Problem to solve: Each record that follows is to be reproduced verbatim.

Information shown:

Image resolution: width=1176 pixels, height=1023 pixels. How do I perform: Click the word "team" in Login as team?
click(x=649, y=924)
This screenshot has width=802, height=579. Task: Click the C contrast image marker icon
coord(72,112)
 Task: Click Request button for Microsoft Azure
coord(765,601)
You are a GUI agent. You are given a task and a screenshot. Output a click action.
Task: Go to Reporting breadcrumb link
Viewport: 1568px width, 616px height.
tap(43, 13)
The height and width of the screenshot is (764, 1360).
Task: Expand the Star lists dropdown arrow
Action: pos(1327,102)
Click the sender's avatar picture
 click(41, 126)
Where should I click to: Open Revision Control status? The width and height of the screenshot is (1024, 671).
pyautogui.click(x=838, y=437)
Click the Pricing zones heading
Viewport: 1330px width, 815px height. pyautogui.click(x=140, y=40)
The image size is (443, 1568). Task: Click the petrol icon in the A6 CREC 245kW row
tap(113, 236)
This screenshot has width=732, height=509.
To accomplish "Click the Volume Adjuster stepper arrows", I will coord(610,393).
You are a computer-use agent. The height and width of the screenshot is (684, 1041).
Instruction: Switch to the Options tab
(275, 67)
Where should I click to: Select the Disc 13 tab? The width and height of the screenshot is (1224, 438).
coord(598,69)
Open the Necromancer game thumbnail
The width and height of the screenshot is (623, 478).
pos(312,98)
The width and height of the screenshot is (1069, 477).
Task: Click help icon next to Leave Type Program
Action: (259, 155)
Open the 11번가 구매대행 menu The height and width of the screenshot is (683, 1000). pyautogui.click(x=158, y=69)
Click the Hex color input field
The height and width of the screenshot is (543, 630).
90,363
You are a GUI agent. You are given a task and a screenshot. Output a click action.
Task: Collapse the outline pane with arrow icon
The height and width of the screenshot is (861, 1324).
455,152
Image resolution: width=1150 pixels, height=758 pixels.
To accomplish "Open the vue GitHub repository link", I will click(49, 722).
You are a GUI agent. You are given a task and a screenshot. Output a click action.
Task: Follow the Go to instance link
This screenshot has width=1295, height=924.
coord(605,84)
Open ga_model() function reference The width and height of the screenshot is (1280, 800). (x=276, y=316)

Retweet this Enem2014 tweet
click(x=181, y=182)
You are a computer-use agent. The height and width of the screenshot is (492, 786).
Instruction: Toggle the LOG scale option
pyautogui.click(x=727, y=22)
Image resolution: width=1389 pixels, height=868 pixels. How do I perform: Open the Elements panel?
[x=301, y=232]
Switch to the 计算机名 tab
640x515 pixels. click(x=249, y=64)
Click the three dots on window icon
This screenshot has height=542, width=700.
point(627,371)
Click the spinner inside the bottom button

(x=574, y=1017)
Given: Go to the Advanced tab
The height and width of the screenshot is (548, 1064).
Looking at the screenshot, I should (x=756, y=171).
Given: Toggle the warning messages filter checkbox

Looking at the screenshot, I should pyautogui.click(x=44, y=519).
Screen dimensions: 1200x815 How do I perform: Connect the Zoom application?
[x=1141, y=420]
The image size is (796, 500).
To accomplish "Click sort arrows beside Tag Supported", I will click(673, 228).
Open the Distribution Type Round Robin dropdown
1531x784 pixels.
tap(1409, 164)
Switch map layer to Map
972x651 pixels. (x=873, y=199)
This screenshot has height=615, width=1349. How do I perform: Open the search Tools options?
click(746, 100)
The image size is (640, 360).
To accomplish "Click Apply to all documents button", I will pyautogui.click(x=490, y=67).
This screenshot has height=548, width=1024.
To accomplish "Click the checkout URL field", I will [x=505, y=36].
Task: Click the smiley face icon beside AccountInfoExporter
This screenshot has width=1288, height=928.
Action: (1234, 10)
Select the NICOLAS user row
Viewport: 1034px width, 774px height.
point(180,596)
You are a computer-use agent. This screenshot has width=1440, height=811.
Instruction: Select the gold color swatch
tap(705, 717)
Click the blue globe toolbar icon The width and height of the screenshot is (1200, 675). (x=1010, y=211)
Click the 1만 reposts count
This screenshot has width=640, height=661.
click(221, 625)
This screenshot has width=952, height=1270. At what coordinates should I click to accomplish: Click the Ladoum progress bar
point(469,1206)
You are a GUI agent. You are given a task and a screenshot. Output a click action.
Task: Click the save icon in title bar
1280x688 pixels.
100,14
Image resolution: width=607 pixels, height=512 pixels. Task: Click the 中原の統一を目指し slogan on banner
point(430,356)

Answer section:
Image resolution: width=1176 pixels, height=1023 pixels. How do I perform: Click the word "team" in Login as team?
click(x=649, y=924)
This screenshot has width=802, height=579. Task: Click the C contrast image marker icon
coord(72,112)
 Task: Click Request button for Microsoft Azure
coord(765,601)
You are a GUI agent. You are given a task and a screenshot. Output a click action.
Task: Go to Reporting breadcrumb link
Viewport: 1568px width, 616px height.
tap(43, 13)
The height and width of the screenshot is (764, 1360).
Task: Expand the Star lists dropdown arrow
Action: pos(1327,102)
Click the sender's avatar picture
 click(41, 126)
Where should I click to: Open Revision Control status? The width and height of the screenshot is (1024, 671).
pyautogui.click(x=838, y=437)
Click the Pricing zones heading
Viewport: 1330px width, 815px height. pyautogui.click(x=140, y=40)
The image size is (443, 1568). Task: Click the petrol icon in the A6 CREC 245kW row
tap(113, 236)
This screenshot has width=732, height=509.
To accomplish "Click the Volume Adjuster stepper arrows", I will coord(610,393).
You are a computer-use agent. The height and width of the screenshot is (684, 1041).
Instruction: Switch to the Options tab
(275, 67)
Where should I click to: Select the Disc 13 tab? The width and height of the screenshot is (1224, 438).
coord(598,69)
Open the Necromancer game thumbnail
The width and height of the screenshot is (623, 478).
pos(312,98)
The width and height of the screenshot is (1069, 477).
Task: Click help icon next to Leave Type Program
Action: (259, 155)
Open the 11번가 구매대행 menu The height and width of the screenshot is (683, 1000). pyautogui.click(x=158, y=69)
Click the Hex color input field
The height and width of the screenshot is (543, 630).
90,363
You are a GUI agent. You are given a task and a screenshot. Output a click action.
Task: Collapse the outline pane with arrow icon
The height and width of the screenshot is (861, 1324).
455,152
Image resolution: width=1150 pixels, height=758 pixels.
To accomplish "Open the vue GitHub repository link", I will click(49, 722).
You are a GUI agent. You are given a task and a screenshot. Output a click action.
Task: Follow the Go to instance link
This screenshot has width=1295, height=924.
coord(605,84)
Open ga_model() function reference The width and height of the screenshot is (1280, 800). (x=276, y=316)

Retweet this Enem2014 tweet
click(x=181, y=182)
You are a computer-use agent. The height and width of the screenshot is (492, 786).
Instruction: Toggle the LOG scale option
pyautogui.click(x=727, y=22)
Image resolution: width=1389 pixels, height=868 pixels. How do I perform: Open the Elements panel?
[x=301, y=232]
Switch to the 计算机名 tab
640x515 pixels. click(x=249, y=64)
Click the three dots on window icon
This screenshot has height=542, width=700.
point(627,371)
Click the spinner inside the bottom button

(x=574, y=1017)
Given: Go to the Advanced tab
The height and width of the screenshot is (548, 1064).
Looking at the screenshot, I should (x=756, y=171).
Given: Toggle the warning messages filter checkbox

Looking at the screenshot, I should pyautogui.click(x=44, y=519).
Screen dimensions: 1200x815 How do I perform: Connect the Zoom application?
[x=1141, y=420]
The image size is (796, 500).
To accomplish "Click sort arrows beside Tag Supported", I will click(673, 228).
Open the Distribution Type Round Robin dropdown
1531x784 pixels.
tap(1409, 164)
Switch map layer to Map
972x651 pixels. (x=873, y=199)
This screenshot has height=615, width=1349. How do I perform: Open the search Tools options?
click(746, 100)
The image size is (640, 360).
To accomplish "Click Apply to all documents button", I will pyautogui.click(x=490, y=67).
This screenshot has height=548, width=1024.
To accomplish "Click the checkout URL field", I will [x=505, y=36].
Task: Click the smiley face icon beside AccountInfoExporter
This screenshot has width=1288, height=928.
Action: (1234, 10)
Select the NICOLAS user row
Viewport: 1034px width, 774px height.
point(180,596)
You are a computer-use agent. This screenshot has width=1440, height=811.
Instruction: Select the gold color swatch
tap(705, 717)
Click the blue globe toolbar icon The width and height of the screenshot is (1200, 675). (x=1010, y=211)
Click the 1만 reposts count
This screenshot has width=640, height=661.
click(221, 625)
This screenshot has width=952, height=1270. At what coordinates should I click to accomplish: Click the Ladoum progress bar
point(469,1206)
You are a GUI agent. You are given a task and a screenshot. Output a click action.
Task: Click the save icon in title bar
1280x688 pixels.
100,14
Image resolution: width=607 pixels, height=512 pixels. Task: Click the 中原の統一を目指し slogan on banner
point(430,356)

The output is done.